Republicans against lending rules

Sunday, March 20, 2011

Profits among big banks are soaring, their chief executives are in line to reap more millions of dollars annually under higher federal ceilings on dividends, and Sen. Bob Corker has just introduced a misbegotten bill to delay for two years a Federal Reserve plan that would limit excessive bank charges to retailers when their customers pay with a debit card. Yet despite all these and other extravagant political gifts to the banking industry - including one particularly lucrative proposal hidden in a pending $20 billion settlement on banks' mortgage fraud charges - congressional Republicans are livid that the head of the new Consumer Financial Protection Bureau is advising that mortgage disclosure terms be made more transparent.

House Republicans excoriated bureau chief Elizabeth Warren, a widely respected consumer advocate, in a hearing last week for her efforts to make mortgage loans more transparent. This came on the heels of a bill they have just passed to whack the bureau's financing from $143 million to $80 million, and eliminate Warren's salary completely.

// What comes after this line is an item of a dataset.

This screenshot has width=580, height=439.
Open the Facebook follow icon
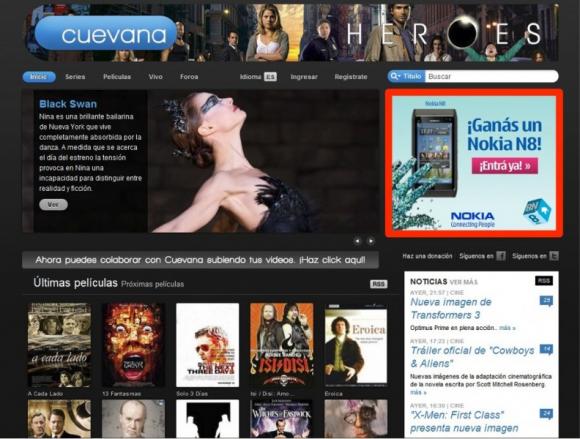coord(500,256)
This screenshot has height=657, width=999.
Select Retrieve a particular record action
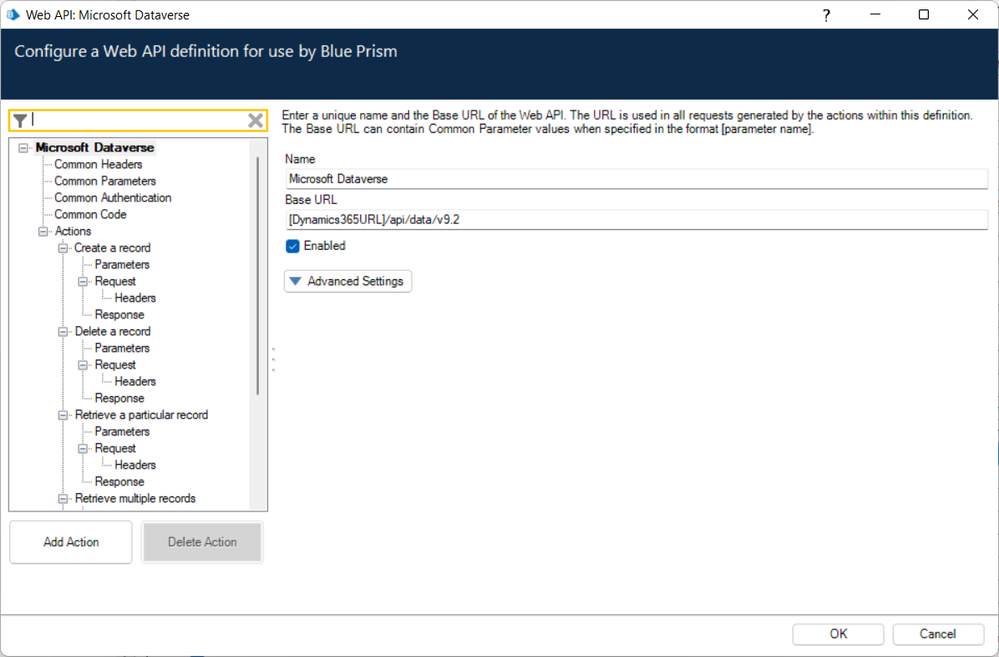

Their anger and sabotage of this valuable new agency - an incredibly smallish one for the task - is beyond ridiculous: It is ludicrous. Mortgages must be made more transparent, and rules on their issuance must be tightened. The new Consumer Protection Bureau should not be pushed off the course it has set.

The banking industry needs to be corrected and closely monitored. Its abusive mortgages practices not only led to the global financial meltdown of 2008, from which the nation won't fully recover for years: It also led millions of consumers into foreclosures and loss of their equity as well as their homes. Millions more foreclosures are still pending this year in a housing market in which fully a quarter of all home mortgages are under water - a situation where the value of the home is worth less than the mortgage owed.

Many banks, moreover, have been found to have wrongly foreclosed on homes without proper legal documentation of their faulty mortgages. Technically, these foreclosures should be overturned and compensation payments made to those who wrongly lost their homes. In many other cases, consumers were duped into signing mortgages that brokers knew the customers couldn't afford to pay when hidden interest-rate escalators jacked up their mortgage payments. Many more have recently been duped by fraudulent practices under federal mortgage modification programs.

With all of the apparent fraud and irregularities that are now known to have been foisted on consumers, congressional Republicans should not be trying to cripple or dismantle the very sort of agency that, had it previously existed, might well have prevented the mortgage crisis and the financial meltdown that resulted from it.

The agency was created under the new Dodd-Frank financial regulatory law that Congress authorized last year to tighten regulation to prevent more banking and investment industries' abuses. It should be protected. If Republicans get their way, that won't happen. Informed American consumers should rally in support of the agency, and tell Republicans to keep it strong, rather than wreck it in return for banking lobbyists' donations.